## Start Given text
As the name suggests, the Kobo Libra Colour is one of the two colour eReaders Kobo is launching in Australia, and the larger of them. There’s the six-inch alliterative Kobo Clara Colour and the seven-inch Kobo Libra Colour, both of which use colour e-ink “Kaleido 3” displays, and both of which also spell “colour” the way we do in Australia and England (though the US release will likely drop that letter).

The screen is the most important part of what makes this eReader special. While not the first colour eReader, it’s the first time Australians will see a colour electronic ink screen in the almost twenty years eBook readers have been found in the country.

Coincidentally, Amazon’s Kindle launched in 2007, which was the year this reviewer first started in the Australian technology journalism sector, so it has been some time and a technology he’s tracked and reviewed almost since inception and release.

Throughout that time, electronic ink tech has largely been stuck in black and white, but given that most books are simply black and white, this hasn’t been a major issue. You don’t need colour for text on the page.

Despite this, colour e-ink has existed, albeit in small numbers, much like experimental concepts for the technology. We saw colour e-ink at CES 2020, and two years later, BMW showed a car decked in e-ink panels at CES 2022. Electronic ink is evolving, it seems.

The latest evolution brings colour to more people, with the Kobo Libra Colour providing colour rendering on an e-ink touchscreen, front-lighting, support for the Kobo Stylus, and IPX8 water resistance, too.

What does it do?
## End Given text
## Start Supplied material
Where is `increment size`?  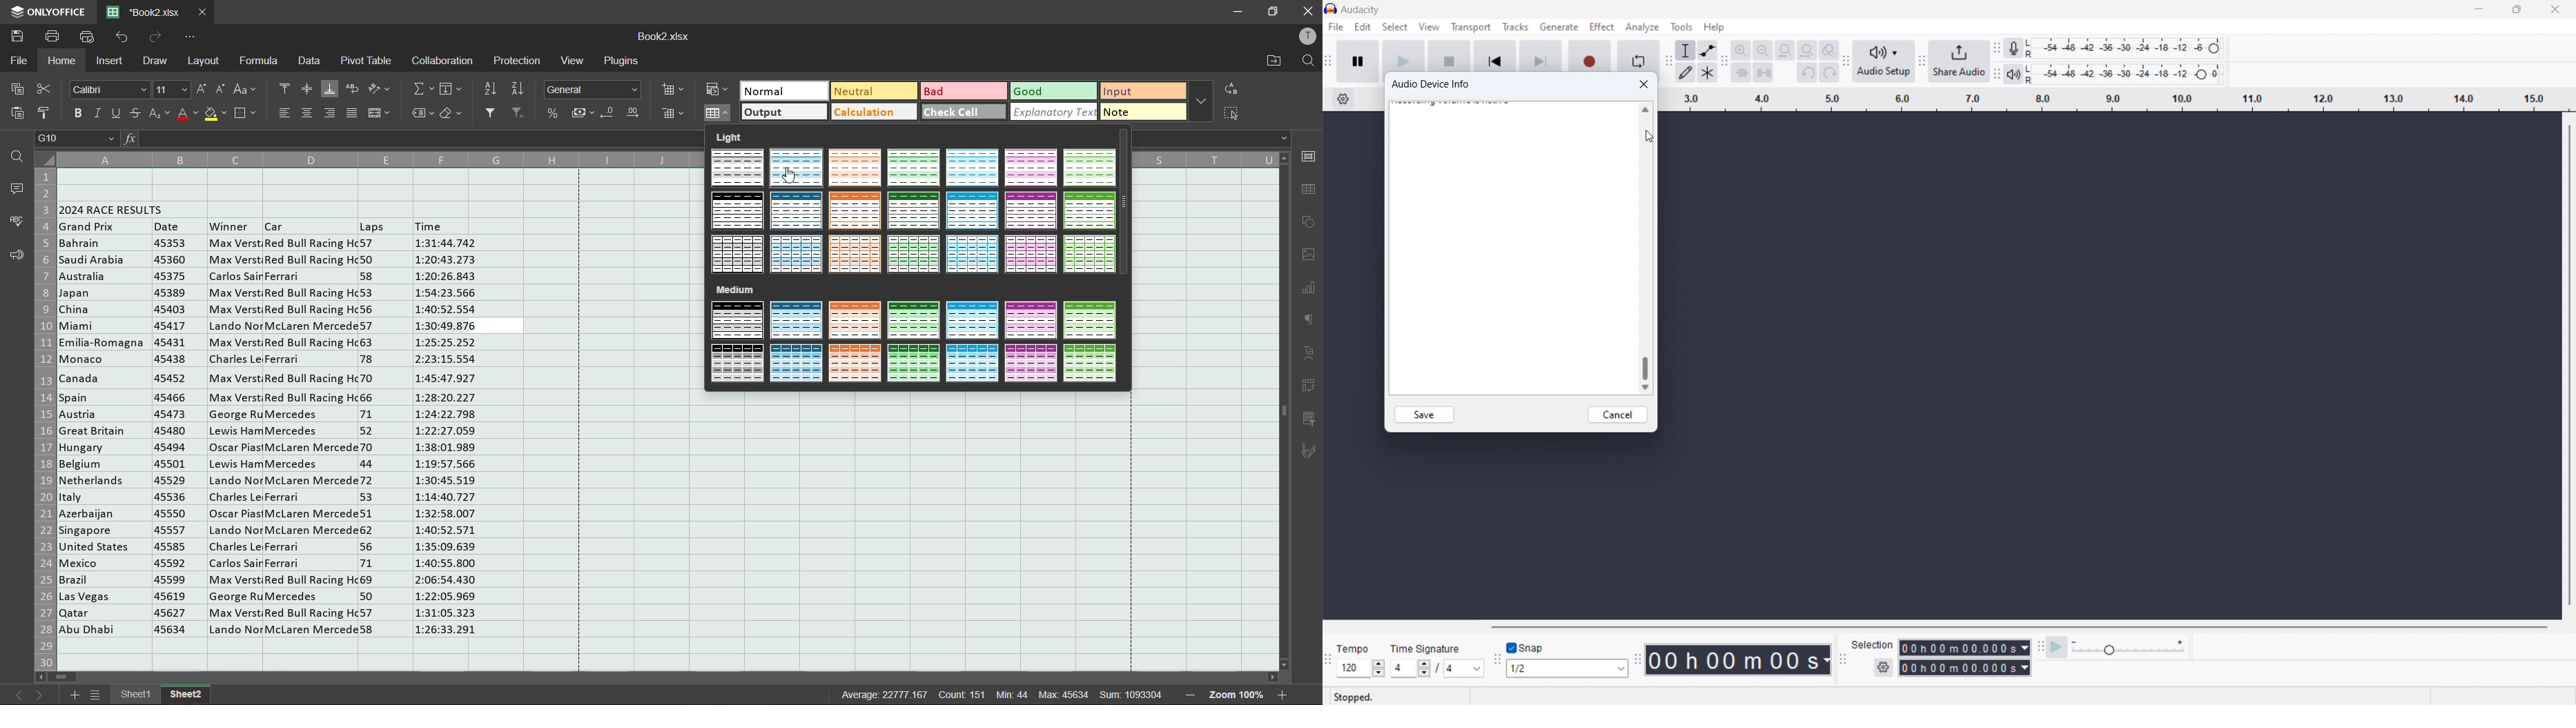 increment size is located at coordinates (203, 89).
## End Supplied material
Challenges:
1. In the Kobo Libra Colour review, what is the name of the colour e-ink display used by both new Kobo eReaders?
2. Write the next part of the Kobo Libra Colour review, picking up after its last line.

Answers to the tasks:
1. Kaleido 3

2.
Like all other eReaders, Kobo’s Libra Colour an eBook reader that lets you read books from the Kobo store, from the Kobo Plus service, downloaded ePUB files, and PDFs, too. It also supports the Overdrive service connected to your local library, so you can download loaner books and return them without setting foot in another building.

For an added bonus, there’s support for audiobooks with Bluetooth support, too, allowing you to send the sound to wireless headphones or a speaker. And if you have the Kobo Stylus, you can also draw on the screen, handy if you want to take notes directly on books, or just scribble, scrawl, draw, or write in a personal notebook. If you do the latter, Kobo even supports text translation, making it handy for note-taking, too.

With the exception of the colour screen, much of this is par for the course for Kobo’s range. They all support Overdrive and PDFs, and many support an audiobook playback over Bluetooth. A few models even support the Kobo Stylus, including the recent Kobo Elipsa 2E.

The colour screen is what makes the Kobo Libra different from the range, and even makes it stand out in Australia for eReaders on the whole.

It’s essentially the 2024 equivalent of a black and white TV suddenly being sprung into the modern era and joining colour. Monochrome might be what we’ve been used to, but eReaders can offer as much colour as everything else. Kinda sorta.

Does it do the job?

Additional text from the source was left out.